WHAT YOU HAVE TO DO:
Convert the lines of the records starting at the line containing "Utam idáig (381, 199)" and ending at the line containing "Potřebujete vlastní variantu? (292, 913)", both included, into a JSON list of strings with one string per line. Leave out blank lines.

* begin THE DATA *

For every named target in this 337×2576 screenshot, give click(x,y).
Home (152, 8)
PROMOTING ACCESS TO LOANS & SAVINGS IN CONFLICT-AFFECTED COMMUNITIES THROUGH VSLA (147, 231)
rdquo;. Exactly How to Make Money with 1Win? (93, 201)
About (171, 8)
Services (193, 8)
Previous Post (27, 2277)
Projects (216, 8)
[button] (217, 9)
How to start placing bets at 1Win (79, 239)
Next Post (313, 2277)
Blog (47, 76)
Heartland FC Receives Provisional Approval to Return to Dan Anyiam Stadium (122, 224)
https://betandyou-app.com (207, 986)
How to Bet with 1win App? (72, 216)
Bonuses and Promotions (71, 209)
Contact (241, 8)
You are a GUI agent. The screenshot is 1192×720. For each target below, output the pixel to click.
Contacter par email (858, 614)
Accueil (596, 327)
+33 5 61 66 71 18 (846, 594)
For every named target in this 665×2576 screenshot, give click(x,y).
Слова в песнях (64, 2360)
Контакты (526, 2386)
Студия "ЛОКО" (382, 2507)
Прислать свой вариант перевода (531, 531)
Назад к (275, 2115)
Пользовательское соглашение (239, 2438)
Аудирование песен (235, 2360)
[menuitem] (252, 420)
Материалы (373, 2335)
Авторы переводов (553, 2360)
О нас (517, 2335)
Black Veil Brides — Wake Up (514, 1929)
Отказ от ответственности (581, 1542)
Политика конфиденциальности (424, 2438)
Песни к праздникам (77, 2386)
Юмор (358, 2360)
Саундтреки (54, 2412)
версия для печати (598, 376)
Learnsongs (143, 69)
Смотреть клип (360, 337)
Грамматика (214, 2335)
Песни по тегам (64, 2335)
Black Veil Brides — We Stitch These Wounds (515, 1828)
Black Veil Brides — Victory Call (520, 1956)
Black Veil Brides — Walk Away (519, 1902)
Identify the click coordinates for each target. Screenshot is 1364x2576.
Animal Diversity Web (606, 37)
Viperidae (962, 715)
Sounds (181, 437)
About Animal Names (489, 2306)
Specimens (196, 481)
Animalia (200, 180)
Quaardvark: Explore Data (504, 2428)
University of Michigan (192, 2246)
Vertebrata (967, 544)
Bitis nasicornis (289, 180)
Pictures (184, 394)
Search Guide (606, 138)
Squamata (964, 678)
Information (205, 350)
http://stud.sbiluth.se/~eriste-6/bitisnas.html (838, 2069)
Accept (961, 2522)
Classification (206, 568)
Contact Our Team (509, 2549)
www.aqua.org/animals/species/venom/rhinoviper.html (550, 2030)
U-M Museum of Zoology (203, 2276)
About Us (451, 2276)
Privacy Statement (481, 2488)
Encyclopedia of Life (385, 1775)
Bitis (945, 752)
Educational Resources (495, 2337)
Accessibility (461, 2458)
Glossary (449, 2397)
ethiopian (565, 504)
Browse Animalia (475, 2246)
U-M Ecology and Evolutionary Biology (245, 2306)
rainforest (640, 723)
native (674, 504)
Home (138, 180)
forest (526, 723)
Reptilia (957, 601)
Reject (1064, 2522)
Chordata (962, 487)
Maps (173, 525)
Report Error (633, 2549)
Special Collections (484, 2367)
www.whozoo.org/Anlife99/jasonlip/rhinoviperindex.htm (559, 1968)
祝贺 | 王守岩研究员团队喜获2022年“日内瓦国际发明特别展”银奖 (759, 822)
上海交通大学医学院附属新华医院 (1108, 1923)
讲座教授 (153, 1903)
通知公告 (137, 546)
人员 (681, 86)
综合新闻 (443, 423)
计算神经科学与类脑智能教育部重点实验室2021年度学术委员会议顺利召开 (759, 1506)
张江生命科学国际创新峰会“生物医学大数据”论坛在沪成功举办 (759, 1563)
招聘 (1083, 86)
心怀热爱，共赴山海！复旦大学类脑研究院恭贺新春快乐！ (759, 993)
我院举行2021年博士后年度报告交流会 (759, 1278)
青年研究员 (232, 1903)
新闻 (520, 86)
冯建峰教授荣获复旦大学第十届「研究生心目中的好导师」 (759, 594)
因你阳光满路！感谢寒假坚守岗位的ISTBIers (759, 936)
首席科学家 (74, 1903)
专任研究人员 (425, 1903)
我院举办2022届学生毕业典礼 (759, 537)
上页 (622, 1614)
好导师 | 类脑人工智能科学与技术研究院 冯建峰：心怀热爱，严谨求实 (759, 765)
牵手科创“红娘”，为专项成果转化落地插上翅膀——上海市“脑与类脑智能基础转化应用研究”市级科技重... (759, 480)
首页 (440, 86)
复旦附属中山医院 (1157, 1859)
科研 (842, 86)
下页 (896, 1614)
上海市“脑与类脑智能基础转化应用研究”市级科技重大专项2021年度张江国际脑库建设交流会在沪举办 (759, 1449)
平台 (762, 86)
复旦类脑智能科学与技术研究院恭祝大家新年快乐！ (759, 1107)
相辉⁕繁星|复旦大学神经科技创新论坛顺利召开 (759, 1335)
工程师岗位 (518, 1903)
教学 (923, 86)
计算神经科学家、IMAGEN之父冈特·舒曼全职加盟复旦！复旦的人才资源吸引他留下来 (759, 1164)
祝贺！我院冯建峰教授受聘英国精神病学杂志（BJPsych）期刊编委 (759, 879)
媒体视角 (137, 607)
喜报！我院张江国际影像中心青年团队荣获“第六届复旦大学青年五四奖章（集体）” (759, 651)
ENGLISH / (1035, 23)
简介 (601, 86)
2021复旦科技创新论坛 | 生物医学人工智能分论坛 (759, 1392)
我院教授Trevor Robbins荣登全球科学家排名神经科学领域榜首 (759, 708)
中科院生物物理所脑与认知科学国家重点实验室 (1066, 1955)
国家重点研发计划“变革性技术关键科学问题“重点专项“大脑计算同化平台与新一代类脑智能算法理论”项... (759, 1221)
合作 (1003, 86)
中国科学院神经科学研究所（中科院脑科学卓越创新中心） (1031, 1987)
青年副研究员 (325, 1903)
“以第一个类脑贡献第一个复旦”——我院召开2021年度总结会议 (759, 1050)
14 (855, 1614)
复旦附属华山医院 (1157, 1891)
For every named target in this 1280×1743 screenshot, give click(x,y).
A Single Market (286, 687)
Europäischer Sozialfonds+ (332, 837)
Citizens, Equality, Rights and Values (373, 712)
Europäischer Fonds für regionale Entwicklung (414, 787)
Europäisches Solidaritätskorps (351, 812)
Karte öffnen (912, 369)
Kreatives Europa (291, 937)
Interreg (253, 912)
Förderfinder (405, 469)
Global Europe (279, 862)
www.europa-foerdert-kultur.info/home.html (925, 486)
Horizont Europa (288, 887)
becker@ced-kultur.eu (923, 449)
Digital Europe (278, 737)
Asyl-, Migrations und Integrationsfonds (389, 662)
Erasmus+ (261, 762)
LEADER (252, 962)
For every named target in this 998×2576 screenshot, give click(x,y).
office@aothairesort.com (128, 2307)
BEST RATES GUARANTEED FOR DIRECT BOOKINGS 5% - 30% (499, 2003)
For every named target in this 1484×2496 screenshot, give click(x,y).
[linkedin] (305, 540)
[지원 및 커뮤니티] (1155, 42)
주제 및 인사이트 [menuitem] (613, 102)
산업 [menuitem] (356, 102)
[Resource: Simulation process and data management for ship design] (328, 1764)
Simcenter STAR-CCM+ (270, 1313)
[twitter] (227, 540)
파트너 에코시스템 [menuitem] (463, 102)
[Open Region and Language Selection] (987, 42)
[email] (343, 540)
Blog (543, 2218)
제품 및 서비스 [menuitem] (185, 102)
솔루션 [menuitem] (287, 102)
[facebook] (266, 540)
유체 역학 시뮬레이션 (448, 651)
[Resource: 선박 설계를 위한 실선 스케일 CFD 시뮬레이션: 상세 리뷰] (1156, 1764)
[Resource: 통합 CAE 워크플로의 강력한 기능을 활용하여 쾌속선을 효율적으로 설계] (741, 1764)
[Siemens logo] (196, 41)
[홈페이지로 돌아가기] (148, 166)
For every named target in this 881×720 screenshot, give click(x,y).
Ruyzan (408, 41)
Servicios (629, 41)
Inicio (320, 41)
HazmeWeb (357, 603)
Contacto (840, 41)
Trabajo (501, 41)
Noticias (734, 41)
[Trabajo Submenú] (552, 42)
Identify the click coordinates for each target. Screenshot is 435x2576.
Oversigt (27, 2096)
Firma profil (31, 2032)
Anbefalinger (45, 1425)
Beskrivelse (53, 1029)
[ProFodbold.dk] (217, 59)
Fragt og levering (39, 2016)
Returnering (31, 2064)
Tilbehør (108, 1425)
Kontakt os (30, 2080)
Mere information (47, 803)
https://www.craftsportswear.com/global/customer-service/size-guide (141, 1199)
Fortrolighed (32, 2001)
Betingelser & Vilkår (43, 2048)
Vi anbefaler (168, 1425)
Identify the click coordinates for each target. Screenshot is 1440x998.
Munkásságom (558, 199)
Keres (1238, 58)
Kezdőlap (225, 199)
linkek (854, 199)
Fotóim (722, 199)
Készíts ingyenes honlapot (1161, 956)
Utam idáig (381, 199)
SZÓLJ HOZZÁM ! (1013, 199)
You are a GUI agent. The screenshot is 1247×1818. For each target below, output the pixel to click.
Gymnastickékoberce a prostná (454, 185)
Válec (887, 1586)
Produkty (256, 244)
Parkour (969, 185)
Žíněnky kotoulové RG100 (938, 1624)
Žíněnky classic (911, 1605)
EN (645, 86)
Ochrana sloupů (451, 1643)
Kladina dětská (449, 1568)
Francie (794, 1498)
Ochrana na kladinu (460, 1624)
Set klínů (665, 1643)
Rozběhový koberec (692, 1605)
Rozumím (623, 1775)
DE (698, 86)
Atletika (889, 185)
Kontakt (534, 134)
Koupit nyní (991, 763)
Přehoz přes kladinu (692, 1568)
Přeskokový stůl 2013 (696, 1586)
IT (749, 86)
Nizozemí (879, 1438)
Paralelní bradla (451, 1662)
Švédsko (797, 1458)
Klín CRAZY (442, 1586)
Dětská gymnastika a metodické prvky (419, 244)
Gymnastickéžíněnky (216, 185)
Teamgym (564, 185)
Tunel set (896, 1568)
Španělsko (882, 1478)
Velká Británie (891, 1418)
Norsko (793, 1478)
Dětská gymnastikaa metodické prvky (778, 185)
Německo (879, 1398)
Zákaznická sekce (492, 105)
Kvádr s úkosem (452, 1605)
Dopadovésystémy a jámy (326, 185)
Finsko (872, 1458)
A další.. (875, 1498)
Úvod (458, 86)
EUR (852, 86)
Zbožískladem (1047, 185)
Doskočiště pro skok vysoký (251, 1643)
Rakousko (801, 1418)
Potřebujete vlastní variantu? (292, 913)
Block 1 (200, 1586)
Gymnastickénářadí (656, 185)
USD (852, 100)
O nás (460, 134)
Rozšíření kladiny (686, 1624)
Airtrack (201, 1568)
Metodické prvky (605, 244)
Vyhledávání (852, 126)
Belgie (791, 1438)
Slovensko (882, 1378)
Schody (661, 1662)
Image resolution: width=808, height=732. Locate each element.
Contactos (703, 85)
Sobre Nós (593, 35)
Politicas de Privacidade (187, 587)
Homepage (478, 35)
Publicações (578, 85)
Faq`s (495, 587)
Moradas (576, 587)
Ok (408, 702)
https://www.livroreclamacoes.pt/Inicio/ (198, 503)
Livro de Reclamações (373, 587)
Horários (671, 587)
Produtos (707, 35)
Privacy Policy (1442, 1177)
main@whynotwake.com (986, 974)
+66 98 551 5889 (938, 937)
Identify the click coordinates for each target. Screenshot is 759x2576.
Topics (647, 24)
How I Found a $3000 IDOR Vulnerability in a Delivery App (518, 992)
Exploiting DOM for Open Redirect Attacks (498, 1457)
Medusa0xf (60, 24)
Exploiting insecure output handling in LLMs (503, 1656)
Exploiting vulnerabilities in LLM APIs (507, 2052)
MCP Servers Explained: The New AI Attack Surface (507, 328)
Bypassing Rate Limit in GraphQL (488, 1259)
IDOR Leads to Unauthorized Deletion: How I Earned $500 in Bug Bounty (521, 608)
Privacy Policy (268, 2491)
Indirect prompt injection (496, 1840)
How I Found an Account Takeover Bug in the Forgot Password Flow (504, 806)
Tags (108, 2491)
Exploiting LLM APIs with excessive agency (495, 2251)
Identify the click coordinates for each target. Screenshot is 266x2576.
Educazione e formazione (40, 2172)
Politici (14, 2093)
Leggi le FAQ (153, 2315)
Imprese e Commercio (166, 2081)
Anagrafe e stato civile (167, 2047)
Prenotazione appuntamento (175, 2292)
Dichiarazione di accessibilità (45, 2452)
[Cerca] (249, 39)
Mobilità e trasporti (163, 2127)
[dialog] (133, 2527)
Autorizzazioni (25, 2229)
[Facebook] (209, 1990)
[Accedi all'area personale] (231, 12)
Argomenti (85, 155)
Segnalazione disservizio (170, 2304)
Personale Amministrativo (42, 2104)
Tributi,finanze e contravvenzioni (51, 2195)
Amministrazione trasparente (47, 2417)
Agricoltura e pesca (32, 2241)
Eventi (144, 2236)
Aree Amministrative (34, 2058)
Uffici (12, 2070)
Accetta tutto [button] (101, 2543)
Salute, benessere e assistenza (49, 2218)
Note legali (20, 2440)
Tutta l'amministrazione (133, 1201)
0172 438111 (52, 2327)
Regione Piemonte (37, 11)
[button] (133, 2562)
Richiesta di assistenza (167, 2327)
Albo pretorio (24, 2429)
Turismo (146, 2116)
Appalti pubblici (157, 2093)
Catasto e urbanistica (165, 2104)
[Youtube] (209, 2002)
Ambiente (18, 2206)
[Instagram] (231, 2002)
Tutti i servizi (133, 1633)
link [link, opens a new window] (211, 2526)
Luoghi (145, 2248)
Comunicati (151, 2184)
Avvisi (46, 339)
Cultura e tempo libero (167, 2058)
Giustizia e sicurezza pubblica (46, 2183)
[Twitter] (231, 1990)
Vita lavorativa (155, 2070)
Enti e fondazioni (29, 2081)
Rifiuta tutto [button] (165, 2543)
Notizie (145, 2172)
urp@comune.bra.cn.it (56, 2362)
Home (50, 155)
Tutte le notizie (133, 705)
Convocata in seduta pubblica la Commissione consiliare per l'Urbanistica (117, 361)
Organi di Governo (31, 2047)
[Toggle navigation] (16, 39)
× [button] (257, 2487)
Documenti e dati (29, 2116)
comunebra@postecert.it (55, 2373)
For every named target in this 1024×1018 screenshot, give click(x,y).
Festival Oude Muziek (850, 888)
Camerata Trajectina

* end THE DATA *

RESULT OF THE EXERCISE:
[
  "Utam idáig (381, 199)",
  "SZÓLJ HOZZÁM ! (1013, 199)",
  "You are a GUI agent. The screenshot is 1247×1818. For each target below, output the pixel to click.",
  "Gymnastickékoberce a prostná (454, 185)",
  "Válec (887, 1586)",
  "Produkty (256, 244)",
  "Parkour (969, 185)",
  "Žíněnky kotoulové RG100 (938, 1624)",
  "Žíněnky classic (911, 1605)",
  "EN (645, 86)",
  "Ochrana sloupů (451, 1643)",
  "Kladina dětská (449, 1568)",
  "Francie (794, 1498)",
  "Ochrana na kladinu (460, 1624)",
  "Set klínů (665, 1643)",
  "Rozběhový koberec (692, 1605)",
  "Rozumím (623, 1775)",
  "DE (698, 86)",
  "Atletika (889, 185)",
  "Kontakt (534, 134)",
  "Koupit nyní (991, 763)",
  "Přehoz přes kladinu (692, 1568)",
  "Přeskokový stůl 2013 (696, 1586)",
  "IT (749, 86)",
  "Nizozemí (879, 1438)",
  "Paralelní bradla (451, 1662)",
  "Švédsko (797, 1458)",
  "Klín CRAZY (442, 1586)",
  "Dětská gymnastika a metodické prvky (419, 244)",
  "Gymnastickéžíněnky (216, 185)",
  "Teamgym (564, 185)",
  "Tunel set (896, 1568)",
  "Španělsko (882, 1478)",
  "Velká Británie (891, 1418)",
  "Norsko (793, 1478)",
  "Dětská gymnastikaa metodické prvky (778, 185)",
  "Německo (879, 1398)",
  "Zákaznická sekce (492, 105)",
  "Kvádr s úkosem (452, 1605)",
  "Dopadovésystémy a jámy (326, 185)",
  "Finsko (872, 1458)",
  "A další.. (875, 1498)",
  "Úvod (458, 86)",
  "EUR (852, 86)",
  "Zbožískladem (1047, 185)",
  "Doskočiště pro skok vysoký (251, 1643)",
  "Rakousko (801, 1418)",
  "Potřebujete vlastní variantu? (292, 913)"
]